▶ PROBLEM DETAILS: One line at a time, check the entries below for the word "computer", and copy each line that has it.
DATA FOR PROCESSING: Begin
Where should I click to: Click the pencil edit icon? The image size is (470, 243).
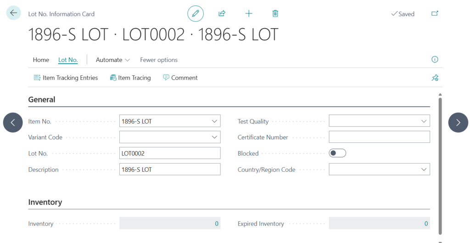pyautogui.click(x=196, y=14)
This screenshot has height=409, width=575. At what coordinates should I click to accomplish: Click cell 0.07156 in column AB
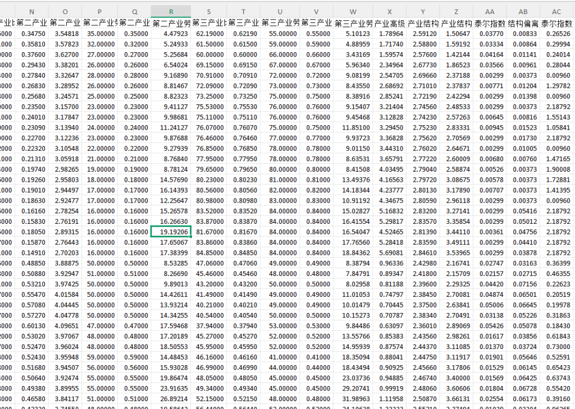(x=523, y=284)
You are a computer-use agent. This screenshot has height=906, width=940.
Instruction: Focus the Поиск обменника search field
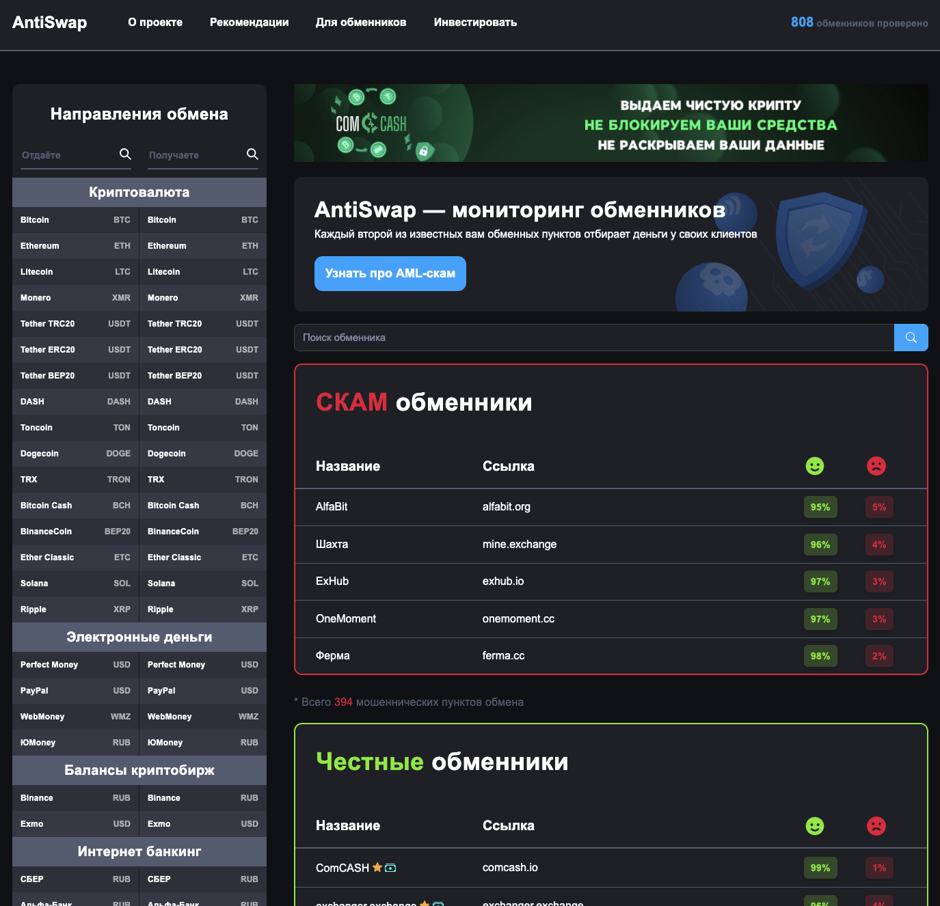(x=593, y=338)
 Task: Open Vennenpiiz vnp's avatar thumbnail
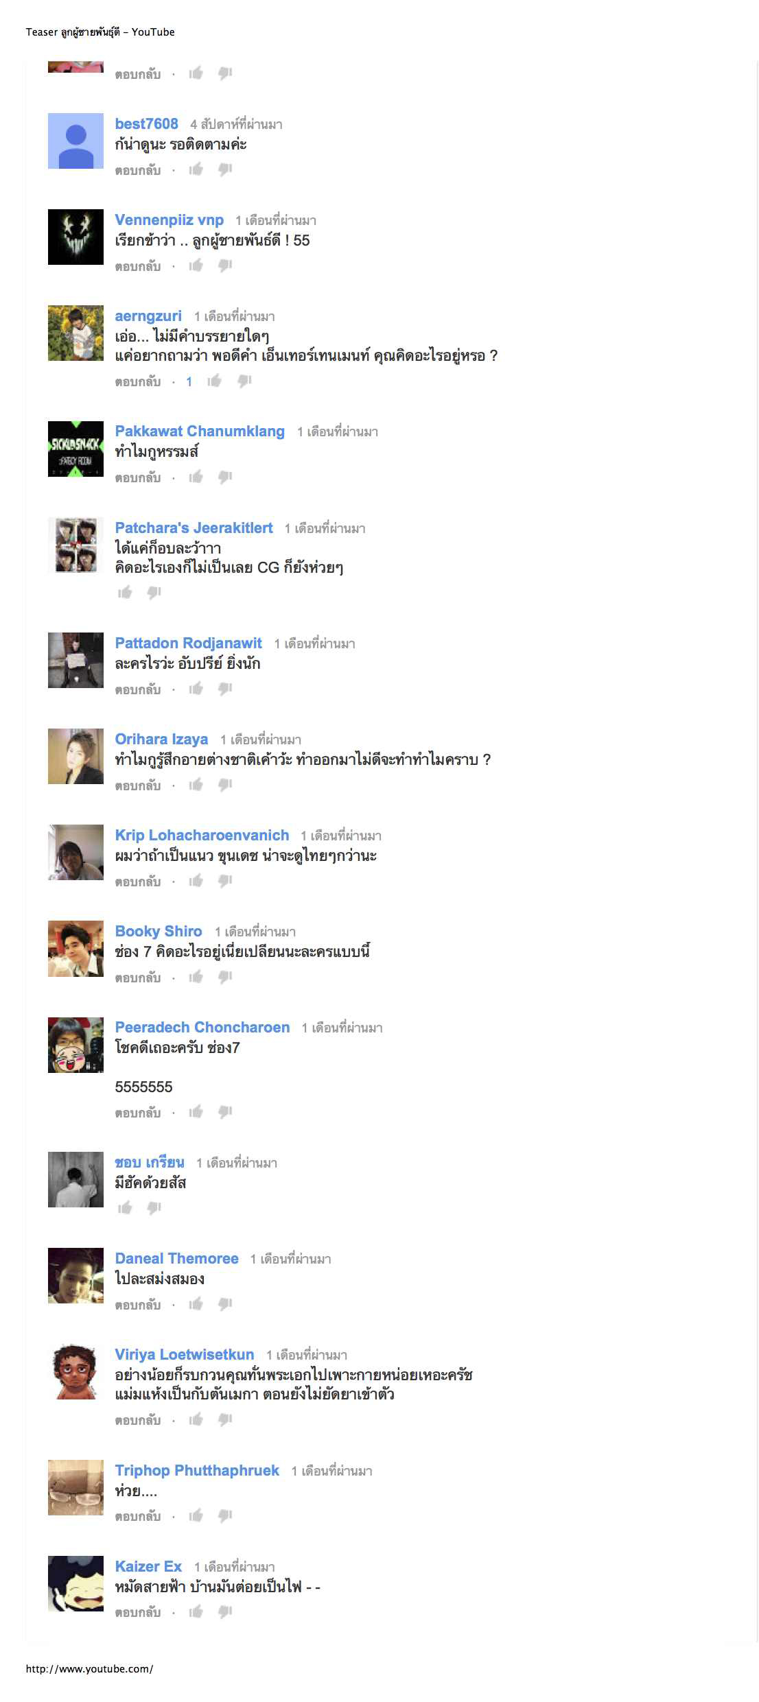click(75, 237)
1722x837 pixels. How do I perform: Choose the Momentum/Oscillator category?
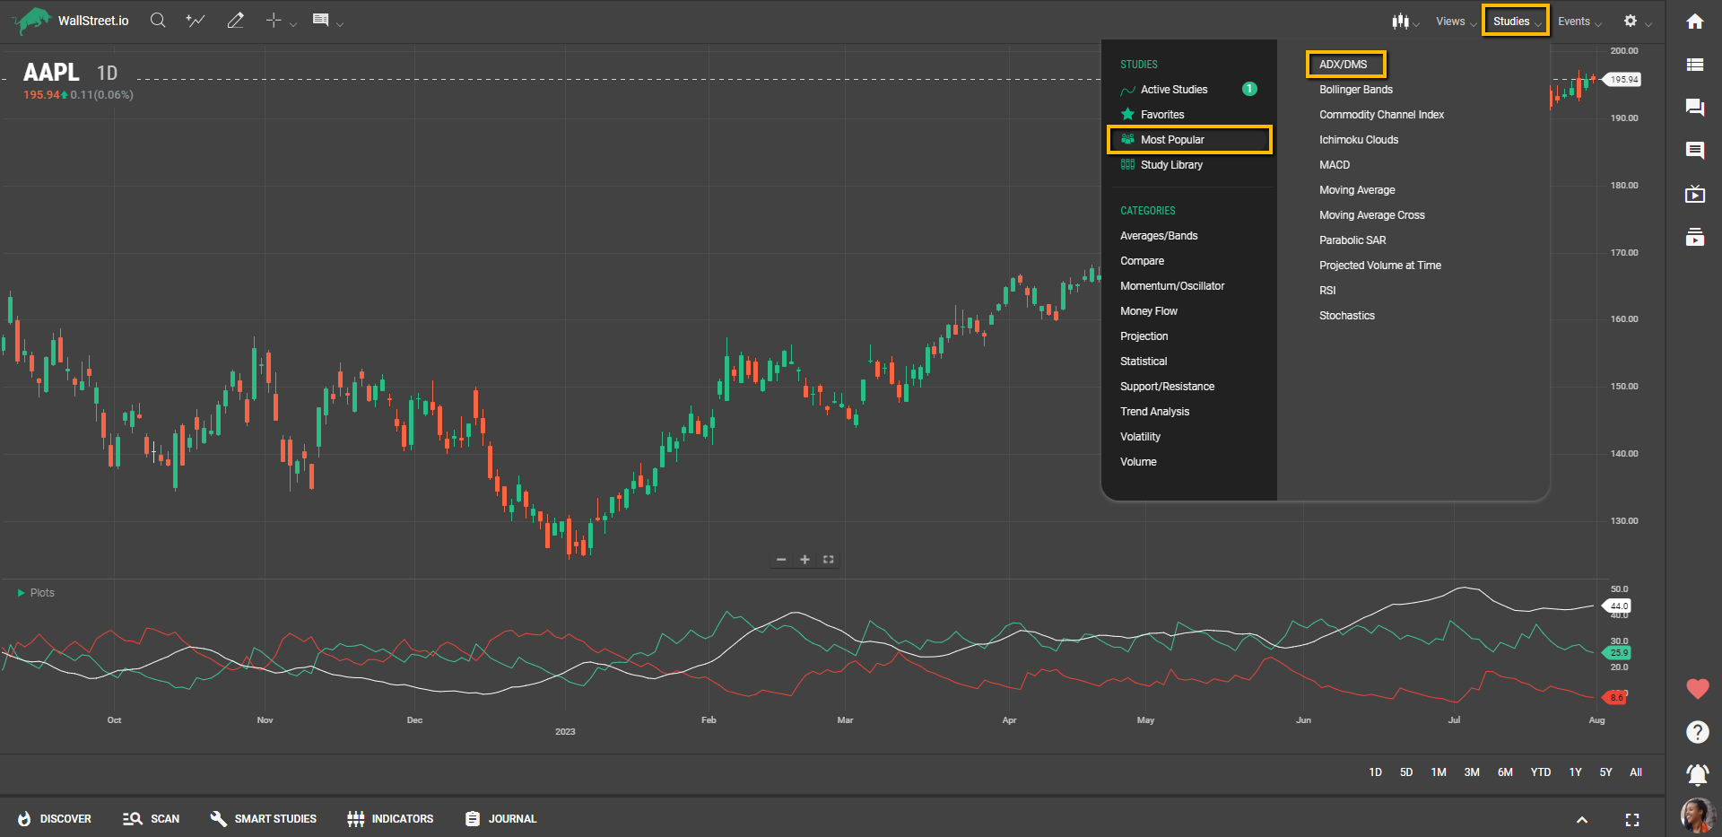point(1171,286)
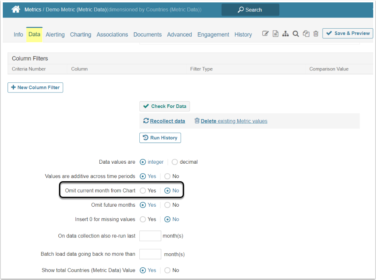
Task: Open the edit pencil icon in toolbar
Action: click(x=265, y=34)
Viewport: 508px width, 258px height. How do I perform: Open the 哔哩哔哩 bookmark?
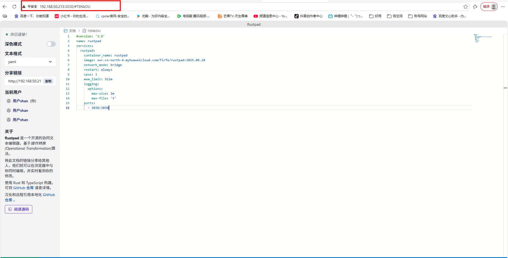pyautogui.click(x=345, y=16)
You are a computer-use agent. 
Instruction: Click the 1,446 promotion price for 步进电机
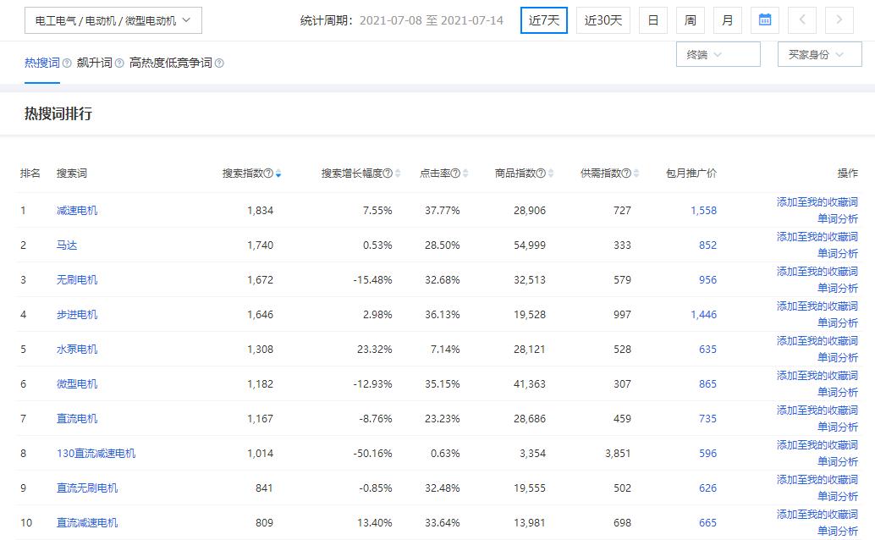coord(702,315)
DATA FOR PROCESSING: End
▶ EXPECTED ANSWER:
You are a computer-use agent. This screenshot has height=906, width=940.
You are a computer-use agent. 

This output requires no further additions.